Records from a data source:
◆ ◆ ◆

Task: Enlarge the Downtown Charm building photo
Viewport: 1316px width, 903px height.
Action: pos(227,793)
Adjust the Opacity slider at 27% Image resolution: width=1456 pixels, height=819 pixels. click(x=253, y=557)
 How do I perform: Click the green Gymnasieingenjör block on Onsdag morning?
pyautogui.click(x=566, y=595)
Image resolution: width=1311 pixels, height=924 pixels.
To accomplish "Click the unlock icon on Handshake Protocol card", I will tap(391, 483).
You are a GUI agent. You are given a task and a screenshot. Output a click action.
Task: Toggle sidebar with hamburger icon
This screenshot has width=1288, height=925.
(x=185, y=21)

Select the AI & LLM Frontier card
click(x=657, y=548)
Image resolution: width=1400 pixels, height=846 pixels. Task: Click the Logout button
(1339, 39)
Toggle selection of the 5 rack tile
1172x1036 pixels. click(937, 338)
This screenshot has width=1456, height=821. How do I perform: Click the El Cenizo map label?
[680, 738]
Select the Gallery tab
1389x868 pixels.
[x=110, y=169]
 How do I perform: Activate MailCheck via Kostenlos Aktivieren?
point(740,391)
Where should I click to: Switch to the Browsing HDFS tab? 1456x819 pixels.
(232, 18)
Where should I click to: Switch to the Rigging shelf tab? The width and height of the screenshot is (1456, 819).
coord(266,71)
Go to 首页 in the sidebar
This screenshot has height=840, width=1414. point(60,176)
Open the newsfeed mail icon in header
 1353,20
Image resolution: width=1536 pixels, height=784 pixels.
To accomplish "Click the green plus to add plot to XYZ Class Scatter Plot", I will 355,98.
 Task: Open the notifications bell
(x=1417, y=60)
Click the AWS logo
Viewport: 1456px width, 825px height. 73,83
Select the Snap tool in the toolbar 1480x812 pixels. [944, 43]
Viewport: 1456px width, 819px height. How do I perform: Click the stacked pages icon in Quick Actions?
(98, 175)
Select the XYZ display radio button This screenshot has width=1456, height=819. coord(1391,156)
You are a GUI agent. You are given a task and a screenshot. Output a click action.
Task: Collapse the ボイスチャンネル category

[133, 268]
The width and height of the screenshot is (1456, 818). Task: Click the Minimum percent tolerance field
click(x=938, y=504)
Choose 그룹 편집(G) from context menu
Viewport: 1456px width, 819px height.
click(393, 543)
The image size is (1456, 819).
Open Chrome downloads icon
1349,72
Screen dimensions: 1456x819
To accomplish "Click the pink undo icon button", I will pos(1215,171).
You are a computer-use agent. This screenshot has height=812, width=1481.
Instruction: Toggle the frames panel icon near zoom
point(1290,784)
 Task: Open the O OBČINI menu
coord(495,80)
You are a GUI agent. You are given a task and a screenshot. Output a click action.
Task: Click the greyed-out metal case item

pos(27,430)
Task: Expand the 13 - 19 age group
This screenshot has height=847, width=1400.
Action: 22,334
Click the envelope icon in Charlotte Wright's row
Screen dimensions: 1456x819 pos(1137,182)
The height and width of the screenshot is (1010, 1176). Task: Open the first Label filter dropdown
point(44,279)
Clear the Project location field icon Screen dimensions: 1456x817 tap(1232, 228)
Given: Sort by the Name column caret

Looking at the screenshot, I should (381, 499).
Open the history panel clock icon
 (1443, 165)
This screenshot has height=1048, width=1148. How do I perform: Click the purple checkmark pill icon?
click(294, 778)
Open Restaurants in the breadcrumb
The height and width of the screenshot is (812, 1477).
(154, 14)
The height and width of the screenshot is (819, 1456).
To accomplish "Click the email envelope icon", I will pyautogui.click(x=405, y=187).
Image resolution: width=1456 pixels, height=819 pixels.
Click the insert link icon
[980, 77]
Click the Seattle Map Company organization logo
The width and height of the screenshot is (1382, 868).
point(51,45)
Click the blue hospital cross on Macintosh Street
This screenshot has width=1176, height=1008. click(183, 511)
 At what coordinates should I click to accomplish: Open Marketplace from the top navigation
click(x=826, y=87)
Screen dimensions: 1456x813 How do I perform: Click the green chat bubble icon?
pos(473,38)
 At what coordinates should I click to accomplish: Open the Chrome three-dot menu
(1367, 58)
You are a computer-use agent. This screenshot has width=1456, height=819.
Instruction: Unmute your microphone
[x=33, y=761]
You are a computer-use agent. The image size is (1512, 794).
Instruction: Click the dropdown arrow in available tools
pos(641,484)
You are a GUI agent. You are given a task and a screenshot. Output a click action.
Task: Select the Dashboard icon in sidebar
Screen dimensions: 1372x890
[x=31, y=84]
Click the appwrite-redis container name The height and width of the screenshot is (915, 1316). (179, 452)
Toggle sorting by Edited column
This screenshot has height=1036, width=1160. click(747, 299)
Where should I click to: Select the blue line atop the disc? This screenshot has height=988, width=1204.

◆ ◆ ◆

▸ **Work required**: The data must be output in full, exactly as given.

▸ **Exercise result**:
Task: Enlarge the Downtown Charm building photo
Viewport: 1316px width, 903px height.
Action: pos(227,793)
Adjust the Opacity slider at 27% Image resolution: width=1456 pixels, height=819 pixels. click(x=253, y=557)
 How do I perform: Click the green Gymnasieingenjör block on Onsdag morning?
pyautogui.click(x=566, y=595)
Image resolution: width=1311 pixels, height=924 pixels.
To accomplish "Click the unlock icon on Handshake Protocol card", I will tap(391, 483).
You are a GUI agent. You are given a task and a screenshot. Output a click action.
Task: Toggle sidebar with hamburger icon
This screenshot has width=1288, height=925.
(x=185, y=21)

Select the AI & LLM Frontier card
click(x=657, y=548)
Image resolution: width=1400 pixels, height=846 pixels. Task: Click the Logout button
(1339, 39)
Toggle selection of the 5 rack tile
1172x1036 pixels. click(937, 338)
This screenshot has width=1456, height=821. How do I perform: Click the El Cenizo map label?
[680, 738]
Select the Gallery tab
1389x868 pixels.
[x=110, y=169]
 How do I perform: Activate MailCheck via Kostenlos Aktivieren?
point(740,391)
Where should I click to: Switch to the Browsing HDFS tab? 1456x819 pixels.
(232, 18)
Where should I click to: Switch to the Rigging shelf tab? The width and height of the screenshot is (1456, 819).
coord(266,71)
Go to 首页 in the sidebar
This screenshot has height=840, width=1414. point(60,176)
Open the newsfeed mail icon in header
 1353,20
Image resolution: width=1536 pixels, height=784 pixels.
To accomplish "Click the green plus to add plot to XYZ Class Scatter Plot", I will 355,98.
 Task: Open the notifications bell
(x=1417, y=60)
Click the AWS logo
Viewport: 1456px width, 825px height. 73,83
Select the Snap tool in the toolbar 1480x812 pixels. [944, 43]
Viewport: 1456px width, 819px height. How do I perform: Click the stacked pages icon in Quick Actions?
(98, 175)
Select the XYZ display radio button This screenshot has width=1456, height=819. coord(1391,156)
You are a GUI agent. You are given a task and a screenshot. Output a click action.
Task: Collapse the ボイスチャンネル category

[133, 268]
The width and height of the screenshot is (1456, 818). Task: Click the Minimum percent tolerance field
click(x=938, y=504)
Choose 그룹 편집(G) from context menu
Viewport: 1456px width, 819px height.
click(393, 543)
The image size is (1456, 819).
Open Chrome downloads icon
1349,72
Screen dimensions: 1456x819
To accomplish "Click the pink undo icon button", I will pos(1215,171).
You are a computer-use agent. This screenshot has height=812, width=1481.
Instruction: Toggle the frames panel icon near zoom
point(1290,784)
 Task: Open the O OBČINI menu
coord(495,80)
You are a GUI agent. You are given a task and a screenshot. Output a click action.
Task: Click the greyed-out metal case item

pos(27,430)
Task: Expand the 13 - 19 age group
This screenshot has height=847, width=1400.
Action: 22,334
Click the envelope icon in Charlotte Wright's row
Screen dimensions: 1456x819 pos(1137,182)
The height and width of the screenshot is (1010, 1176). Task: Open the first Label filter dropdown
point(44,279)
Clear the Project location field icon Screen dimensions: 1456x817 tap(1232, 228)
Given: Sort by the Name column caret

Looking at the screenshot, I should (381, 499).
Open the history panel clock icon
 (1443, 165)
This screenshot has height=1048, width=1148. How do I perform: Click the purple checkmark pill icon?
click(294, 778)
Open Restaurants in the breadcrumb
The height and width of the screenshot is (812, 1477).
(154, 14)
The height and width of the screenshot is (819, 1456).
To accomplish "Click the email envelope icon", I will pyautogui.click(x=405, y=187).
Image resolution: width=1456 pixels, height=819 pixels.
Click the insert link icon
[980, 77]
Click the Seattle Map Company organization logo
The width and height of the screenshot is (1382, 868).
point(51,45)
Click the blue hospital cross on Macintosh Street
This screenshot has width=1176, height=1008. click(183, 511)
 At what coordinates should I click to accomplish: Open Marketplace from the top navigation
click(x=826, y=87)
Screen dimensions: 1456x813 How do I perform: Click the green chat bubble icon?
pos(473,38)
 At what coordinates should I click to accomplish: Open the Chrome three-dot menu
(1367, 58)
You are a computer-use agent. This screenshot has width=1456, height=819.
Instruction: Unmute your microphone
[x=33, y=761]
You are a computer-use agent. The image size is (1512, 794).
Instruction: Click the dropdown arrow in available tools
pos(641,484)
You are a GUI agent. You are given a task and a screenshot. Output a click action.
Task: Select the Dashboard icon in sidebar
Screen dimensions: 1372x890
[x=31, y=84]
Click the appwrite-redis container name The height and width of the screenshot is (915, 1316). (179, 452)
Toggle sorting by Edited column
This screenshot has height=1036, width=1160. click(747, 299)
Where should I click to: Select the blue line atop the disc? This screenshot has height=988, width=1204.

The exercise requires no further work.